## Supplied material
# # # #

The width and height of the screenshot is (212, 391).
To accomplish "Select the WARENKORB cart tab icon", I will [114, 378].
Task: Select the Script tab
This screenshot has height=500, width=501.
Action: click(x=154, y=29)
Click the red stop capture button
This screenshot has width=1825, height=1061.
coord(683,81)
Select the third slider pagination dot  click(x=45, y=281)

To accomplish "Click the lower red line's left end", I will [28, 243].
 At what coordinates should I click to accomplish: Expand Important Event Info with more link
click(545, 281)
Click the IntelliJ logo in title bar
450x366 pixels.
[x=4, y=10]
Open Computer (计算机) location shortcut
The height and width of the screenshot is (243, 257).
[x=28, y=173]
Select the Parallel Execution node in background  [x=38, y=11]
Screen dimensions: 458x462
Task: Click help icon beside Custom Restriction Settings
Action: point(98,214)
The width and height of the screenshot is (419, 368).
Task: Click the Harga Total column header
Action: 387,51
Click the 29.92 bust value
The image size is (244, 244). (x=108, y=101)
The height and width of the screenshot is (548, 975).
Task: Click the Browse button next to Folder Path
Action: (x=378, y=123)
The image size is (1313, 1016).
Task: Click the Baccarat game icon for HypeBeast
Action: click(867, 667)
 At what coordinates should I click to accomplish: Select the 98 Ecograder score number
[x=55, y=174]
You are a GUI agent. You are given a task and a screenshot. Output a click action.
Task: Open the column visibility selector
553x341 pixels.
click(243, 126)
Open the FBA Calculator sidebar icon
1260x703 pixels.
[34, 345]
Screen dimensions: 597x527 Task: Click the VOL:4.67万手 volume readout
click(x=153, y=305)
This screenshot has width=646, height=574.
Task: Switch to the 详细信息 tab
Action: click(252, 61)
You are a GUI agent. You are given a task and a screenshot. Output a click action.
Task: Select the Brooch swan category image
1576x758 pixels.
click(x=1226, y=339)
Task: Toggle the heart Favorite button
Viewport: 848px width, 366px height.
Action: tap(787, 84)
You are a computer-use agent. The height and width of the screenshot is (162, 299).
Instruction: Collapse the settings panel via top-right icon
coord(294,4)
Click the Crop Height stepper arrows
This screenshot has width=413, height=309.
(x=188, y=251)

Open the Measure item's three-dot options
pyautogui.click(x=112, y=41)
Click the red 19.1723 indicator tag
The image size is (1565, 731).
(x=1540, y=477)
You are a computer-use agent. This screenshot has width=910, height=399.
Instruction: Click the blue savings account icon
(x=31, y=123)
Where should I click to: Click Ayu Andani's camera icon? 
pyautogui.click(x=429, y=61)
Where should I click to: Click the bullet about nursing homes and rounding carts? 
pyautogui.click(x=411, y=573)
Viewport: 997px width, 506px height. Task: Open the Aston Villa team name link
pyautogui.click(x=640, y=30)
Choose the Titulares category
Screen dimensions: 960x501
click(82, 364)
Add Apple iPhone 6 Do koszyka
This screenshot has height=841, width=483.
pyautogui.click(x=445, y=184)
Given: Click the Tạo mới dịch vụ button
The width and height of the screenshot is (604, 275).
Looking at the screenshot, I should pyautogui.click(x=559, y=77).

# # # #

## Directions for this task
The answer must consist of every line above that contains the word "agent".

## Answer space
You are a GUI agent. You are given a task and a screenshot. Output a click action.
You are a GUI agent. You are given a task and a screenshot. Output a click action.
You are a computer-use agent. The height and width of the screenshot is (162, 299).
You are a computer-use agent. This screenshot has width=910, height=399.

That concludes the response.